Released in 1999, the story of Truman Burbank and his utopian life is one that remains highly relevant till this day. Up until a few years ago, I used to walk out of the house thinking I was being watched. Whether I was sitting on a completely empty train, walking through a crowd or sitting in a class, I was convinced that I was being judged and analysed from somewhere, somehow. The Truman Show captures that feeling and nails it exactly. Except, Truman is actually being watched, by millions, and his life is being portrayed as a Television show worldwide.

Motion Picture from
When you’re sitting in your Literature class and your teachers pulls out an old Shakespeare text and says that Shakespeare used a metaphor to present this and this simile means that; and you just wonder, really? Did Shakespeare really intend for all of these hidden meanings behind his writing? Andrew Niccol’s screenplay is similar in that I’m certain he didn’t intend to write an original piece that would 1) predict the nature of Reality TV, 2) present an illusion that would confirm the common feeling of being watched [such as mine above], 3) show the frailties of existence, 4) portray the weirdest form of voyeurism, 5) place a God-like character (Christof) as the antagonist and many more aspects of the writing that were analysed by critics, academics and audiences post-release. I’m glad I didn’t have to study this movie and I really think that they should take it away from all academic syllabuses. The Truman Show is a joyous story, a satirical comment on the over-analytical nature of the human being. To force the story on educational papers would snatch the luxury of making your own judgement on the movie. Instead, you’ll think what the academics and the teacher thinks.
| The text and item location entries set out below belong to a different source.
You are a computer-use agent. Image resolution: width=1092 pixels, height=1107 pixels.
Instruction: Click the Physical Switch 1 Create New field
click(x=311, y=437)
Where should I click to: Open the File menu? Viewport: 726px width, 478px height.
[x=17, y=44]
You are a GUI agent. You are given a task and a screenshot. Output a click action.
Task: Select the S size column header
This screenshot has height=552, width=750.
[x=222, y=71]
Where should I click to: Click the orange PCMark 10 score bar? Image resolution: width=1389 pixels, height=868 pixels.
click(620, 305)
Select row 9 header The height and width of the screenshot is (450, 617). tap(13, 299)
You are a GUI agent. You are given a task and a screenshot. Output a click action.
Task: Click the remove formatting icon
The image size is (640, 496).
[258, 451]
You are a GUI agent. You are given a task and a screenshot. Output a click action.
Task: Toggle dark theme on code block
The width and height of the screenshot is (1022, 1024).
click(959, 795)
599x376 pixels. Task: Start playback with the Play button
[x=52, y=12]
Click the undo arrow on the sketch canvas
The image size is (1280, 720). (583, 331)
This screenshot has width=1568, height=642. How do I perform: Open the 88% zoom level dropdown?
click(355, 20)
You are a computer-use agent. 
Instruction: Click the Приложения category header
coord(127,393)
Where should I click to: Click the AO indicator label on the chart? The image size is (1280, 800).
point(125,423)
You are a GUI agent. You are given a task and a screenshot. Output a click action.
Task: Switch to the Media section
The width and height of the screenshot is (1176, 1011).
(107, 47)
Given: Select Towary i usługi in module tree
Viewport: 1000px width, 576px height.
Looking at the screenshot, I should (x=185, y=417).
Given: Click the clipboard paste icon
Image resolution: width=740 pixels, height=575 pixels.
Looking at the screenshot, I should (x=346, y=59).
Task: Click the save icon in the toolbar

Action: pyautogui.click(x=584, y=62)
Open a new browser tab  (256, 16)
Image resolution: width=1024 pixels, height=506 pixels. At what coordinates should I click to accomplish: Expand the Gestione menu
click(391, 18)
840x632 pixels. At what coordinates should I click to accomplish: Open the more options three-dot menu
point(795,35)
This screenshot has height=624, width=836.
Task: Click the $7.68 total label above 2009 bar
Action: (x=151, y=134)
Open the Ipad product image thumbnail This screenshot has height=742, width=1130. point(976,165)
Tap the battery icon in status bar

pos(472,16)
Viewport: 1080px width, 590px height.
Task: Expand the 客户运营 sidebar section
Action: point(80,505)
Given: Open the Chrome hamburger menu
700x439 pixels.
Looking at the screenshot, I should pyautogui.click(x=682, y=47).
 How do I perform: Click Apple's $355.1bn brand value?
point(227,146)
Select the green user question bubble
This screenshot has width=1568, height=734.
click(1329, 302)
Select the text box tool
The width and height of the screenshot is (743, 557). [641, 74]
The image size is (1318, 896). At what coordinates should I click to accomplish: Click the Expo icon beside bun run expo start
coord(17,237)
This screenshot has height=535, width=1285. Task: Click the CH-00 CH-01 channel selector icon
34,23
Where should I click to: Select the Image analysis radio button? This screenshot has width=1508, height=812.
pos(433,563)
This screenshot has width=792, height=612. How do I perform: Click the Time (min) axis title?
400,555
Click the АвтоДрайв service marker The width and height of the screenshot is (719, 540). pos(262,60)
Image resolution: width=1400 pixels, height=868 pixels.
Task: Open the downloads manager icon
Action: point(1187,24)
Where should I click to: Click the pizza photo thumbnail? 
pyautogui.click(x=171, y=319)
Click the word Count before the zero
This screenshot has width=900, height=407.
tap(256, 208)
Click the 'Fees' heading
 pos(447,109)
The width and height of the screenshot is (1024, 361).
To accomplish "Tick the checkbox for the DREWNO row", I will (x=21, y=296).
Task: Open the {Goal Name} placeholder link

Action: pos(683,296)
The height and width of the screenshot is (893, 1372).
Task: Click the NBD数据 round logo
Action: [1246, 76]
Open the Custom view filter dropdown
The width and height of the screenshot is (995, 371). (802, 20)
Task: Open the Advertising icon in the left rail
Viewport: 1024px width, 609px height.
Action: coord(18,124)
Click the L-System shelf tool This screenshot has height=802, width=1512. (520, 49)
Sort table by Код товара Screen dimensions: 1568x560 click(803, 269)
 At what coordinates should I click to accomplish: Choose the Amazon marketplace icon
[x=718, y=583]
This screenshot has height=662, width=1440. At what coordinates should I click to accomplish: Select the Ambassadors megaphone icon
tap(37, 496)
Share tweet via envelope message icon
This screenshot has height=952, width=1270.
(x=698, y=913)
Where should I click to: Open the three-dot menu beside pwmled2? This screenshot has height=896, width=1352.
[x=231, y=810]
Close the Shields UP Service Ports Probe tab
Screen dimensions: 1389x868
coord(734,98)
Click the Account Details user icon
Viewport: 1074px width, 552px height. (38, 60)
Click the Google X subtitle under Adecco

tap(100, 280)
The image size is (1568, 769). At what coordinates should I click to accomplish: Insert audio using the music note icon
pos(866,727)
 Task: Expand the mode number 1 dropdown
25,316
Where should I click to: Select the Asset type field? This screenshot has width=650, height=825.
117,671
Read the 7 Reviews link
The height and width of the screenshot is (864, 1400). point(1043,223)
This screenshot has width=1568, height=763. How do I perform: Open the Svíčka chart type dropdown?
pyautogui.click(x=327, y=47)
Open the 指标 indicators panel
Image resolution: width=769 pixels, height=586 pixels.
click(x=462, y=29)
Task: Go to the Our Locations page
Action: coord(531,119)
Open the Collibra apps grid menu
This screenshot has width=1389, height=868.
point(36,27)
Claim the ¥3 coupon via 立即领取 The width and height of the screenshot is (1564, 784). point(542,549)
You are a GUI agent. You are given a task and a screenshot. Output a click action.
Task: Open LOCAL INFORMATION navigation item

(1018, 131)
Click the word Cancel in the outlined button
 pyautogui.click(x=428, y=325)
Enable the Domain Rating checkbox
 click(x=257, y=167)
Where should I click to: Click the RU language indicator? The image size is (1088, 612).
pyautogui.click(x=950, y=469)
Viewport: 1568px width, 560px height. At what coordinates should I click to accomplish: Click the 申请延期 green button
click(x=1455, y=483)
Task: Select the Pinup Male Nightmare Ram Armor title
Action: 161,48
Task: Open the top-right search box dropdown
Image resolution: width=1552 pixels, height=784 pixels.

Jim Carrey delivers his greatest act in a role that seems curated for him only. I truly enjoyed the [literally] supporting cast and their contributions. Truman’s best friend is a beautiful liar, his wife is an imperfect actress, and the people he bumps into every single day do a consistent job of being repetitive. The scene where his father returns is amazingly fake but still manages to hit an emotional nerve due to the background music, the camera angles and the honest acting from Carrey; what an awkward scene. Ed Harris is close to stealing the show with his sure and stern portrayal of Christof. His justification during the interview scene is admirable. The comparisons of Christof to Christ are a little bit much but I respect whoever concluded that and I’m sure the makers of the movie would appreciate it too. Conclude of it what you want. Give your own take on what the makers intended but make sure you remain open enough to truly enjoy this masterpiece, which lives as one of the greatest movies ever made.